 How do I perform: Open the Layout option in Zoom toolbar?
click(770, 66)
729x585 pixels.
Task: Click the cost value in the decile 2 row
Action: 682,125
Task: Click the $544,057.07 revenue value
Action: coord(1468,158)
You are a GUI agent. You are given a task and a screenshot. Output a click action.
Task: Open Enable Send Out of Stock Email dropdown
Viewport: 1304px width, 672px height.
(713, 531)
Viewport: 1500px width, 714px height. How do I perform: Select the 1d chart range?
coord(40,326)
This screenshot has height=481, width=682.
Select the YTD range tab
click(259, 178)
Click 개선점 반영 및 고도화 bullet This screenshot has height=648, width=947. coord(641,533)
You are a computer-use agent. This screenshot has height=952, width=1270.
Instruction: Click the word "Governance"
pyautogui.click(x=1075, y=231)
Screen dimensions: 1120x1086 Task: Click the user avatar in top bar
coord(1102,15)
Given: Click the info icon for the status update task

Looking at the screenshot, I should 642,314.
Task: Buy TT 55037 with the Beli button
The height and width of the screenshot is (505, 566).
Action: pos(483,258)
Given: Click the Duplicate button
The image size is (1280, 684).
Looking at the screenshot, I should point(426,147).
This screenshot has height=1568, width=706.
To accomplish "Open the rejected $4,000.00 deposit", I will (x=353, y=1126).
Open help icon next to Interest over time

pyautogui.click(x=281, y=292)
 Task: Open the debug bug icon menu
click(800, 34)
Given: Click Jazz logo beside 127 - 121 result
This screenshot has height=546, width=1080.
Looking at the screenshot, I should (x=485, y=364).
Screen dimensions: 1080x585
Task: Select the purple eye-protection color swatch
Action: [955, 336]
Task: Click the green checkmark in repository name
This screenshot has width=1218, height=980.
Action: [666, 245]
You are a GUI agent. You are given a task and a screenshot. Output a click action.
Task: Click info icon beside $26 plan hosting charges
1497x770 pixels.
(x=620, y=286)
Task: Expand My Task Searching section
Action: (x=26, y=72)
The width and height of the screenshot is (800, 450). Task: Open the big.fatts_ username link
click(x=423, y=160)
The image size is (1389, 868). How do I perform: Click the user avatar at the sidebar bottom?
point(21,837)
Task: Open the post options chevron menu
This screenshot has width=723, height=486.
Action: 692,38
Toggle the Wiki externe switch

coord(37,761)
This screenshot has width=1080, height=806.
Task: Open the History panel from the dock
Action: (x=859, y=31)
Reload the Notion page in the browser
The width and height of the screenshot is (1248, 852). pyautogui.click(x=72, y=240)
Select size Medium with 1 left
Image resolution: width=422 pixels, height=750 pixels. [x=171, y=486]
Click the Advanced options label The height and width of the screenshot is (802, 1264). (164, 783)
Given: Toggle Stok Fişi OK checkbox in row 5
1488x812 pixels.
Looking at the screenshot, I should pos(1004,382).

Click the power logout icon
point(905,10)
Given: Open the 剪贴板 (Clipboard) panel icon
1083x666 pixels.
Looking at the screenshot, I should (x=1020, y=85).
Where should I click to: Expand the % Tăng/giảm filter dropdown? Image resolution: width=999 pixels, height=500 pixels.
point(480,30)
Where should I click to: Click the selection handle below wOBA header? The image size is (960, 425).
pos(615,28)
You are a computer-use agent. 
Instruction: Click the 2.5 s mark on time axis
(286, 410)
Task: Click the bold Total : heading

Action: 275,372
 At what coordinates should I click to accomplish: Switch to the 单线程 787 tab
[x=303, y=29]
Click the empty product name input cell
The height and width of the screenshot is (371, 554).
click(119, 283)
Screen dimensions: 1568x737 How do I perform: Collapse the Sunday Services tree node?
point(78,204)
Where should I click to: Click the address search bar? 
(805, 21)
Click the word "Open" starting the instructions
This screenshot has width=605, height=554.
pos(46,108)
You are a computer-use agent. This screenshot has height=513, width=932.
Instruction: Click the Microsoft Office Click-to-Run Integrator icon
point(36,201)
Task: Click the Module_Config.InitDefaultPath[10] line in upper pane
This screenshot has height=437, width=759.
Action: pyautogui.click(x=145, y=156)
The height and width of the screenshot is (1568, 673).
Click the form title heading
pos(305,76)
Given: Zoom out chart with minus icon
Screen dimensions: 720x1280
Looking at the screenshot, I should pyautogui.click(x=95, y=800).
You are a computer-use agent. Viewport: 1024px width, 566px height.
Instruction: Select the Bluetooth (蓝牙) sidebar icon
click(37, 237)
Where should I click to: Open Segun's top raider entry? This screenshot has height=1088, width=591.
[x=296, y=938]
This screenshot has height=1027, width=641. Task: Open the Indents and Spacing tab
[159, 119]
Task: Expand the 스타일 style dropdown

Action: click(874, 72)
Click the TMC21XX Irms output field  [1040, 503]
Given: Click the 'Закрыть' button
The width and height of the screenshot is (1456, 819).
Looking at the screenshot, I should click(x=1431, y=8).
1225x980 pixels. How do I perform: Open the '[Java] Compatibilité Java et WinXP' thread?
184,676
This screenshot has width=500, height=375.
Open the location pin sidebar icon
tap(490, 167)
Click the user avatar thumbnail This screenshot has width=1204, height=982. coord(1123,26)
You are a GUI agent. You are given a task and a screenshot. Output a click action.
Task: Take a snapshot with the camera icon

● Activity
Scan the listing above for the word "beside" and copy every line that holds it.

● Your response
Given: Click Jazz logo beside 127 - 121 result
Task: Click info icon beside $26 plan hosting charges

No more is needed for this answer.